Şimdi su projesini açıkladı, Fethi Başkan döndü bu çok önemli bir proje dedi. Evet, ben de biliyorum çok önemli bir proje. Ankara’nın kırsalını geliştirmek bizim görevimiz değil mi? Orada insanlar yaşamıyor mu, o insanlar da medeniyet istemiyor mu, o insanlar da ekmek, biçmek ve kazanmak istemiyor mu? Bütün bunları gerçekleştireceğiz Allah’ın izniyle ve sizlerin desteğiyle. Gideceksiniz sandığa, hiç ama hiçbir tereddüde kapılmadan, bakın bunu çok açık ve net söylüyorum en ufak bir tereddüde kapılmadan gönül rahatlığı içinde Mansur Yavaş’a oy vereceksiniz ve Mansur Yavaş göreceksiniz ki Ankara’yı gerçek anlamda Türkiye’nin başkenti haline getirecek ve Ankara güzel Ankara olacak. Ankara mutlu insanların, huzurlu insanların yaşadığı bir Ankara olacak.

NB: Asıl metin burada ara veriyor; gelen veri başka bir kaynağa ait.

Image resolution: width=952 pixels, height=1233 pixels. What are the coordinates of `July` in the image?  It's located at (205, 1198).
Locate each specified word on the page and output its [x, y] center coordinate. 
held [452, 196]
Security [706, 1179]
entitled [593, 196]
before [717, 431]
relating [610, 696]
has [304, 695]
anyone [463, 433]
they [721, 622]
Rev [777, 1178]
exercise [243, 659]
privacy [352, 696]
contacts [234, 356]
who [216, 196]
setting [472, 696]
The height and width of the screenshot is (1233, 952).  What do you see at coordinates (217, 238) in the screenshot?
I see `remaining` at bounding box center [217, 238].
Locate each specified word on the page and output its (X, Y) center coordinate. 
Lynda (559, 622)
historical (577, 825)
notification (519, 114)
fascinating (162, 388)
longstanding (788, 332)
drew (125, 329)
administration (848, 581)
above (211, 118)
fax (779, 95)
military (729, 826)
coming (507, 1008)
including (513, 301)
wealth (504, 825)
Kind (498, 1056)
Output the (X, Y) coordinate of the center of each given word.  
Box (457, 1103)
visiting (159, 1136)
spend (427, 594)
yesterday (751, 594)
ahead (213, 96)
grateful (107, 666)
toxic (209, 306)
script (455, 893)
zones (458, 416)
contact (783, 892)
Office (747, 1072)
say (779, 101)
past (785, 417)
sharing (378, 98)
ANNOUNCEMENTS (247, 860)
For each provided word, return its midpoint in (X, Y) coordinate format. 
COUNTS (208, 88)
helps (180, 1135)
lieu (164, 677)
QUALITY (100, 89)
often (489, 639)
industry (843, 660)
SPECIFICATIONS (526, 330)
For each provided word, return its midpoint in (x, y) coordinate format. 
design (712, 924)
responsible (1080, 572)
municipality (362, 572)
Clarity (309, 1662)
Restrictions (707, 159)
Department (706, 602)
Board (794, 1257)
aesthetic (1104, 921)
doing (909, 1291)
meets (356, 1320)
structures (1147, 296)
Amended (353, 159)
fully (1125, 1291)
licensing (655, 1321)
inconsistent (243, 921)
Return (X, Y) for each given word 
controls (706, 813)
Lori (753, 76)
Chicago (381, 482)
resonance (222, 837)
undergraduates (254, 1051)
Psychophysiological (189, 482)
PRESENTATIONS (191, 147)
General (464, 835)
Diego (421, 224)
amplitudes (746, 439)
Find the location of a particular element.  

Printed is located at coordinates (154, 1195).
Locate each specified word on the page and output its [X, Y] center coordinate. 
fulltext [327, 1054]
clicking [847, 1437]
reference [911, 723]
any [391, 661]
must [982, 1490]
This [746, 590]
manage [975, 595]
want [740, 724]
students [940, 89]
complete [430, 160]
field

Bize başlangıçta güzel bir şölen sunan Seymen kardeşlerime ve onların küçüklerine, ben Seymenlerden çok o iki küçük çocuğa dikkatle baktım, onlar bizim geleceğimiz, eğer onlar bugün Seymen’i oynuyorlarsa Ankara’dan umudu kesmeyeceğiz, Ankara’da umudu yaşatacak olan da Sayın Mansur Yavaş ve arkadaşları.
Ve sizlere yürekten teşekkür ediyorum, sağ olun, var olun diyorum.